Stated task> Keep only the lines of the material below that contain the word "Click", and treat uppercase and lowercase as different.

════════════════════

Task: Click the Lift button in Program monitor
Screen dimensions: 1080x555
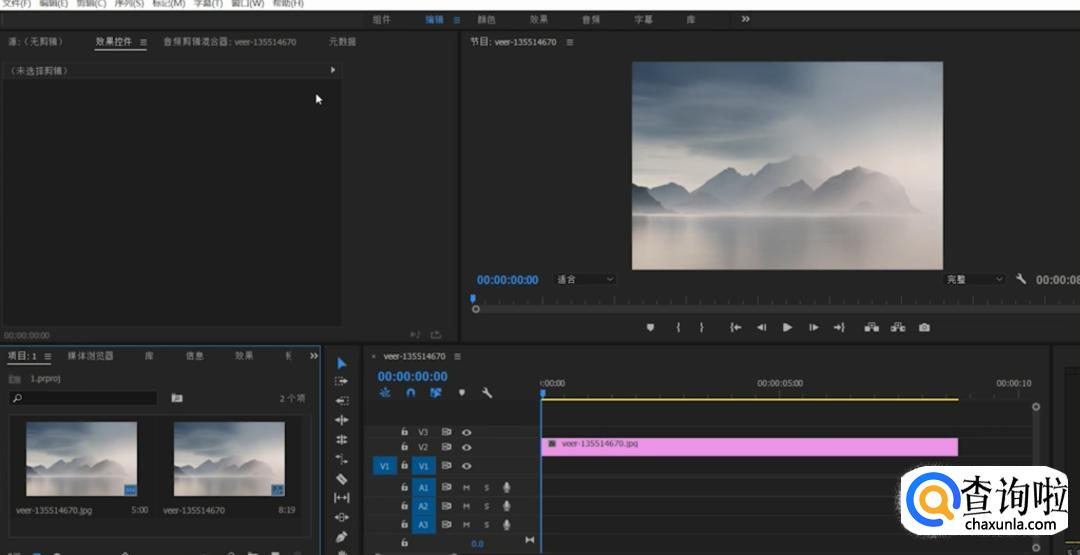Action: (871, 327)
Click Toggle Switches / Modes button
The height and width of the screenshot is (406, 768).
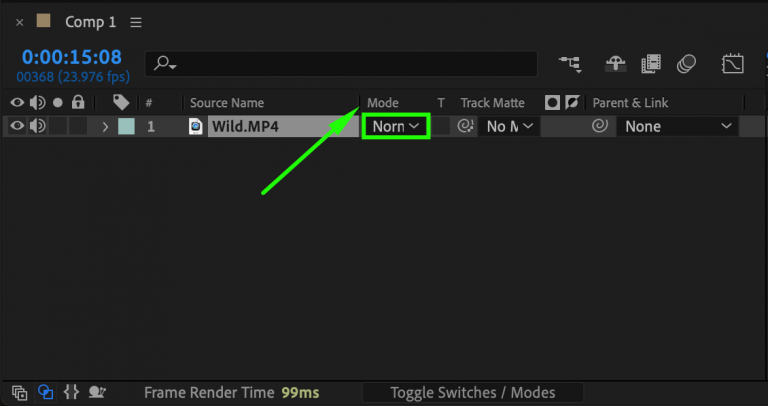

════════════════════

The response>
Task: Click the Lift button in Program monitor
Click Toggle Switches / Modes button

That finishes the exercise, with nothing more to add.